↓ Содержание ↓
↑ Свернуть ↑
| Следующая глава |
— Ишь, какая праведница!
Праведница! Она назвала меня праведницей? Это что, шутка такая? Я только что призналась ей, что у меня роман с ее бывшим мужем.
— Какого хрена ты полезла ко мне со своими признаниями? Новость какая! Да мой бывшинький задался целью переспать со всеми моими подругами, но они хоть имеют стыд не сообщать мне об этом! А ты захотела очистить совесть за мой счет, вроде как, сама расскажу, и с меня взятки гладки!
В принципе она была не так уж и не права. Я даже покраснела, будто меня застукали за чем-то неприличным. Чтобы как-то разрулить ситуацию, я начала мямлить:
— Да ты что, Лен, я просто... у нас серьезно. Вот почему.
— Ха, серьезно!
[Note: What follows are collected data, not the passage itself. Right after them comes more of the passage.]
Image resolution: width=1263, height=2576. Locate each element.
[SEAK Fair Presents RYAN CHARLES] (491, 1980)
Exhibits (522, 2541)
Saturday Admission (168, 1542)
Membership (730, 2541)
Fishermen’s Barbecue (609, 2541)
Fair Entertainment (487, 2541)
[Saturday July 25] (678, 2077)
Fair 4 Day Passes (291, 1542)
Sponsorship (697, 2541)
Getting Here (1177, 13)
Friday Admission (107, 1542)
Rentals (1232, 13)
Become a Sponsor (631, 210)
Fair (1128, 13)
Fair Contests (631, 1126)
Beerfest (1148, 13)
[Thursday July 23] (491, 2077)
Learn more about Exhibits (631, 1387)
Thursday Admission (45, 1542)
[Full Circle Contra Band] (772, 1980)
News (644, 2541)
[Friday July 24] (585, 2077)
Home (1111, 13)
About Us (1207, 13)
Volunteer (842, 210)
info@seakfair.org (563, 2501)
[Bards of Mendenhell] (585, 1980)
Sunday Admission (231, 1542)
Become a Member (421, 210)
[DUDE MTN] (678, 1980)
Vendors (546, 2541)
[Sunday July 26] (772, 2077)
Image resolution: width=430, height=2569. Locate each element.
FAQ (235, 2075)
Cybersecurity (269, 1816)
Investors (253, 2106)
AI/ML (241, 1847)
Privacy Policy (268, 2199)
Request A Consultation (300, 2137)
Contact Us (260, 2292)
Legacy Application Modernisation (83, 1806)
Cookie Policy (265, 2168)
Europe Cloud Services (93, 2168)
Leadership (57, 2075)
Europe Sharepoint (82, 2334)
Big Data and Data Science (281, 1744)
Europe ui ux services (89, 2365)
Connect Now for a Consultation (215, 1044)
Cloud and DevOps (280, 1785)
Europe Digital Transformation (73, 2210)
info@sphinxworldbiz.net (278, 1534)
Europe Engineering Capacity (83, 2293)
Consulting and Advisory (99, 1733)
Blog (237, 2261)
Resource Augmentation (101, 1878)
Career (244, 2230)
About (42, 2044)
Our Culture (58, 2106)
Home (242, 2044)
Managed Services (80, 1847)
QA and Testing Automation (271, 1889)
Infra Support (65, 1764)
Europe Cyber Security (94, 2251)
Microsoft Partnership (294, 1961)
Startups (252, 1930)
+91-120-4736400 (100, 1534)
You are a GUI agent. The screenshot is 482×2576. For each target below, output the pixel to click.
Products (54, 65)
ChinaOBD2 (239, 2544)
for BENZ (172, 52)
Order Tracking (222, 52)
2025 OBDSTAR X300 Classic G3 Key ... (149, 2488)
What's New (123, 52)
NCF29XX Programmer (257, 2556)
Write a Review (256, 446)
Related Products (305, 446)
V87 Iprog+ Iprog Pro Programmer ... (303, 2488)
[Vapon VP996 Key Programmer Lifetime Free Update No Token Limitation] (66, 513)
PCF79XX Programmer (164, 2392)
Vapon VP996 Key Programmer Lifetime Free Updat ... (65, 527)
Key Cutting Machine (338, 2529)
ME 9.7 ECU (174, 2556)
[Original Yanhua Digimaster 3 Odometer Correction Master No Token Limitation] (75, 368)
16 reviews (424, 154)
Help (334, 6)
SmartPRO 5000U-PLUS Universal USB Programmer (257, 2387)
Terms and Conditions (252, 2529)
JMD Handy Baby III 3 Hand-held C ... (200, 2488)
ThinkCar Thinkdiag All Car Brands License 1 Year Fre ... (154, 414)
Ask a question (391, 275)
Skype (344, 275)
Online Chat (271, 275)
Нет, ты серьезно? — загоготала она. — Сними лапшу с ушей!
Обидно. Очень обидно, разве я не могу внушить мужчине такого чувства? Вот как сейчас вывалю все как есть... Стоп. Гордость — это хорошо, да ныне момент не тот. Глубокий вздох и почти нежно:
— Лен, мы заявление подали.
Она словно наткнулась на стену, на полной скорости наткнулась. Помотала головой, приводя распавшиеся от удара мысли в относительный порядок, и взглянула на меня по-другому, вроде как с интересом.
— Вот мерзавец, так далеко он еще не заходил. И ты, наверно, хочешь, что бы я была подружкой невесты?
Я обдумывала, как лучше преподнести Ленке, что наша свадьба состоится без ее присутствия. Ганс так об этом и сказал:
— И чтоб ноги ее не было.
Ленка уже пришла в себя, провела рукой по волосам, и великолепная стрижка снова приняла прежний идеальный вид. Она села в кресло, закинула ногу на ногу и закурила. Я поперхнулась дымом и закашлялась, Ленка курила солдатские сигареты 'Лаки страйк'.
— Что, Ганька велел отказать мне от дома? — Ленка как в воду смотрела, недаром с Гансом они прожили долгих шесть лет.
— Что ты, Лен, просто свадьба, родственники, не поймут они...
Ленка злобно хихикнула, миловидные черты ее изменились, делая выражение лица откровенно отталкивающим.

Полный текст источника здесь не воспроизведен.